--- Text section ---
○ ○ ○ ○

On Sat, Mar 7, 2015 at 12:43 AM, Stephen Hemminger <
stephen at networkplumber.org> wrote:

> On Fri, 6 Mar 2015 23:04:33 +0100
> David Marchand <david.marchand at 6wind.com> wrote:
>
> > In the end, the fix would be to move rte_eal_intr_init() after
> rte_eal_dev_init().
>
>
> That would work, but was worried it would break other devices.
>

I had checked the pmds before proposing.

rte_intr_* api is called only from the pdev (meaning pci) drivers at the
moment.

rte_eal_dev_init() means we are still in the "pmd init" phase for the pdev
drivers which means we are still initialising per-driver things for them
since they have no idea of the devices to handle (the devices are
discovered later with the pci scan).
In this phase, the code tells that they are not registering interrupts (and
I don't see how they could register interrupts without knowing devices).

○ ○ ○ ○

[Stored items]
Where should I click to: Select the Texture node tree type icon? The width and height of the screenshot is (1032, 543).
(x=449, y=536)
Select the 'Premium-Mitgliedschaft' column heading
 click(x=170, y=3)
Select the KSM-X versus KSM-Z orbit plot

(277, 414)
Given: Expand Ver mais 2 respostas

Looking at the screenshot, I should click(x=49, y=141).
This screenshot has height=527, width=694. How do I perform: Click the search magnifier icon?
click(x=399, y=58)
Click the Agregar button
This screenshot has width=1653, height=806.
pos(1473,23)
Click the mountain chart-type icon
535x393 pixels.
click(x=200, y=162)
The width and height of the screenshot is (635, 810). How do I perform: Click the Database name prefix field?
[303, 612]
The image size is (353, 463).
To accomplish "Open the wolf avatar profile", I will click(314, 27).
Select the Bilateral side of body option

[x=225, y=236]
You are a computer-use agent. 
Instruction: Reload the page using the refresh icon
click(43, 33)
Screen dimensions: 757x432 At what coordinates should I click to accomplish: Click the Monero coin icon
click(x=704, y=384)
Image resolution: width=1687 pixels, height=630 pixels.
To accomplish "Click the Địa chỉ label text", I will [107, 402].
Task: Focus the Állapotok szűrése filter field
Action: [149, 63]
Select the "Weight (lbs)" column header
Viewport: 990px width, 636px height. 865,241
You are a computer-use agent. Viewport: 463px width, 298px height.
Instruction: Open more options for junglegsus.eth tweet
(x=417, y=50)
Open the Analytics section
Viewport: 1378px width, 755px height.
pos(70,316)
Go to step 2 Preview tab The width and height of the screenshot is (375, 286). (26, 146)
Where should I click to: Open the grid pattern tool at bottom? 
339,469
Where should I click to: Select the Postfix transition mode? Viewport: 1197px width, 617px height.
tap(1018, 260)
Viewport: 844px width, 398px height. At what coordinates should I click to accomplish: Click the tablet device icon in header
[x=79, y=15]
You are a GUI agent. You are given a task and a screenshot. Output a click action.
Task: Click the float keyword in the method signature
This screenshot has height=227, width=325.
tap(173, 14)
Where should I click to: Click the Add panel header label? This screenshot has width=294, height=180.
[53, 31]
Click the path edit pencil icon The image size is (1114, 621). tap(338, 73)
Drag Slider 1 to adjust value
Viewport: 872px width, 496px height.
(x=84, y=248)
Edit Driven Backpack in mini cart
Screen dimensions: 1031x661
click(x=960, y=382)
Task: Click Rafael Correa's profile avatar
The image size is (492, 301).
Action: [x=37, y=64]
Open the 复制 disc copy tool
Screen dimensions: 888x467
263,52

○ ○ ○ ○

--- What is asked ---
[1] In the email on interrupt initialization, why does the writer expect that moving rte_eal_intr_init() after rte_eal_dev_init() will not affect how drivers handle interrupts? Answer in one to three sentences.
[2] Answer these questions from the email on interrupt initialization:
(a) Who was worried that the proposed move could break other devices?
(b) Which drivers currently call the rte_intr_* API?
(c) At what point are the devices discovered?
[3] Continue the email on interrupt initialization from where it ends.

--- Written answers ---
[1] Only the pdev (PCI) drivers call the rte_intr_* API, and during rte_eal_dev_init() they are still in the "pmd init" phase, setting up per-driver state. Devices are discovered only later by the PCI scan, so the drivers have no devices to register interrupts for, and the code shows they do not register any in this phase.

[2]
(a) Stephen Hemminger
(b) The pdev (PCI) drivers
(c) Later, by the PCI scan

[3]
The only problem would be for future vdev drivers (current drivers do not
use rte_intr_*).
But this problem would occur because the driver/device datamodel is not
consistent.
If we could rework this to have devices instantiated at the same phase,
then the problem won't happen.
So, we can hope we will have reworked the driver/device datamodel in dpdk,
before this problem hits us.


I only had checked the pmds, so I may have missed something else that uses
interrupts (if any) but I think this is worth trying and fixing for 2.0.
Thomas, opinion ?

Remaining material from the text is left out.